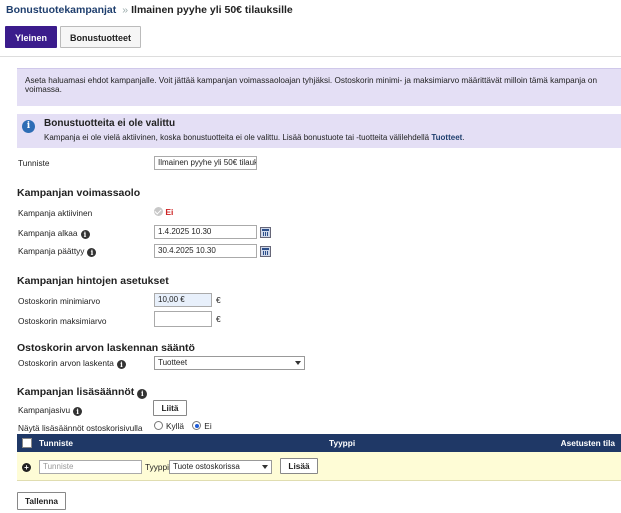 The height and width of the screenshot is (513, 621). I want to click on notice-title: Bonustuotteita ei ole valittu, so click(110, 124).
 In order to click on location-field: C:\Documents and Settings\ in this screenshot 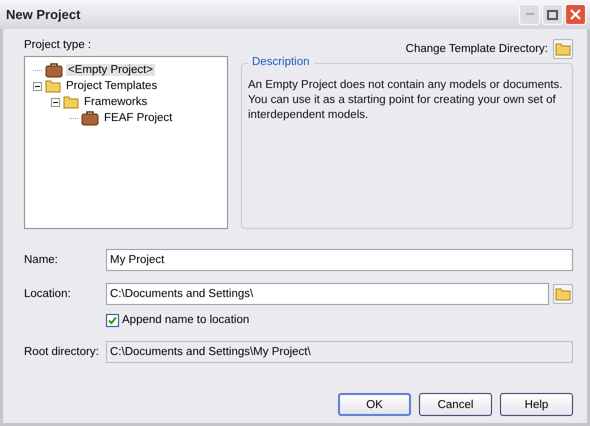, I will do `click(328, 294)`.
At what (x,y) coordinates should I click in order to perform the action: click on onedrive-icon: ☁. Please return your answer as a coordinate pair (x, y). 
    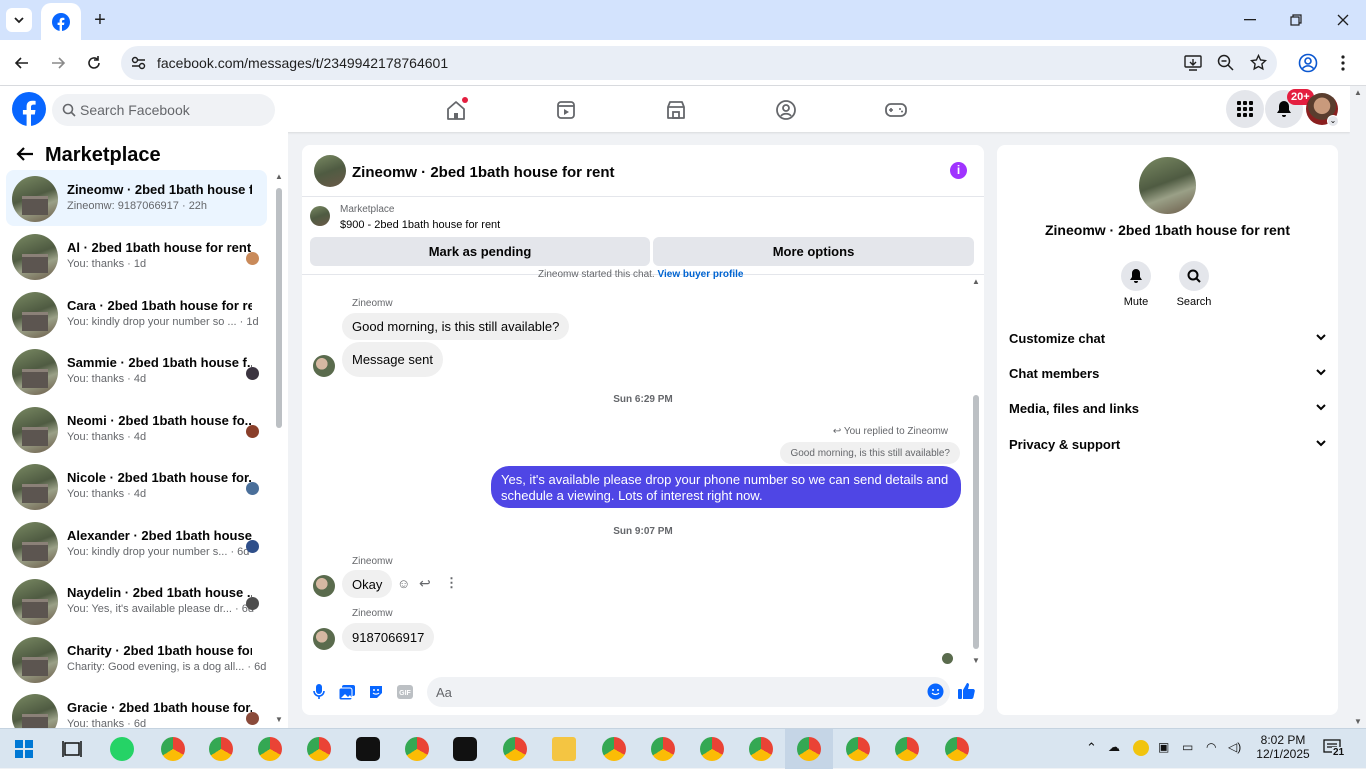
    Looking at the image, I should click on (1114, 747).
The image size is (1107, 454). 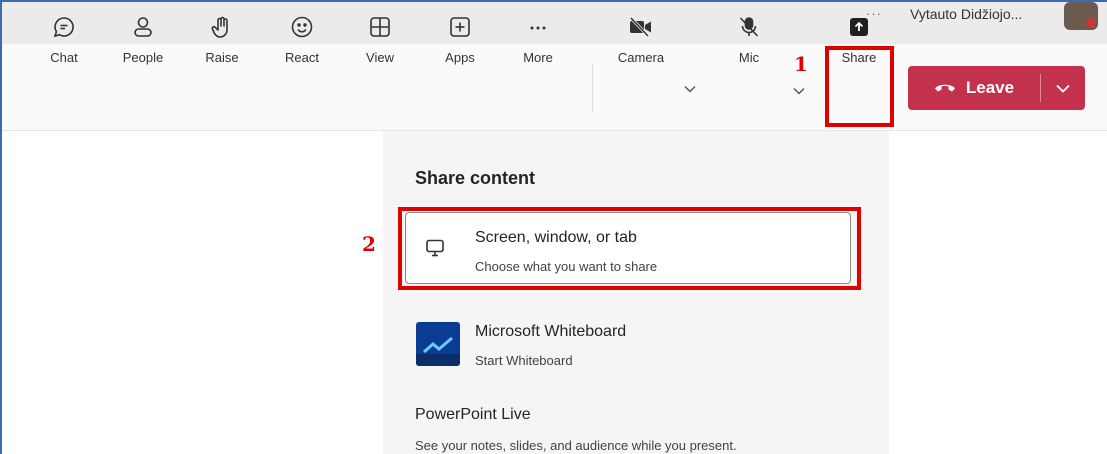 I want to click on whiteboard-title: Microsoft Whiteboard, so click(x=551, y=332).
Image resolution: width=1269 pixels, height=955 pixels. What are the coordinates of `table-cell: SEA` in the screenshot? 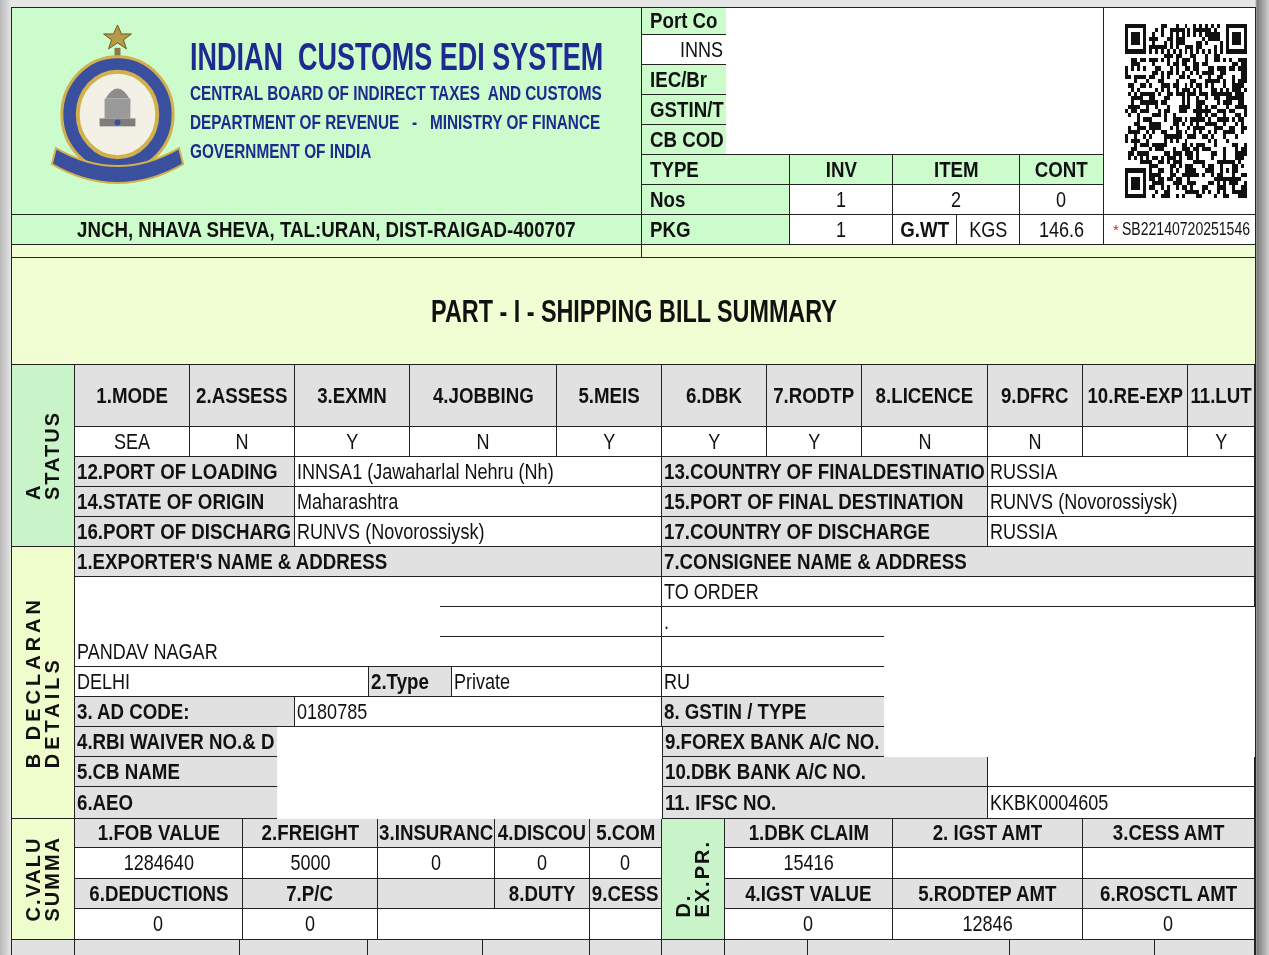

Problem requirements :: Pull out every line above that contains the word "should", and copy each one in full.

Answer to this problem ::
At what (x,y) coordinates should I click in order to perform the action: click on onedrive-icon: ☁. Please return your answer as a coordinate pair (x, y). 
    Looking at the image, I should click on (1114, 747).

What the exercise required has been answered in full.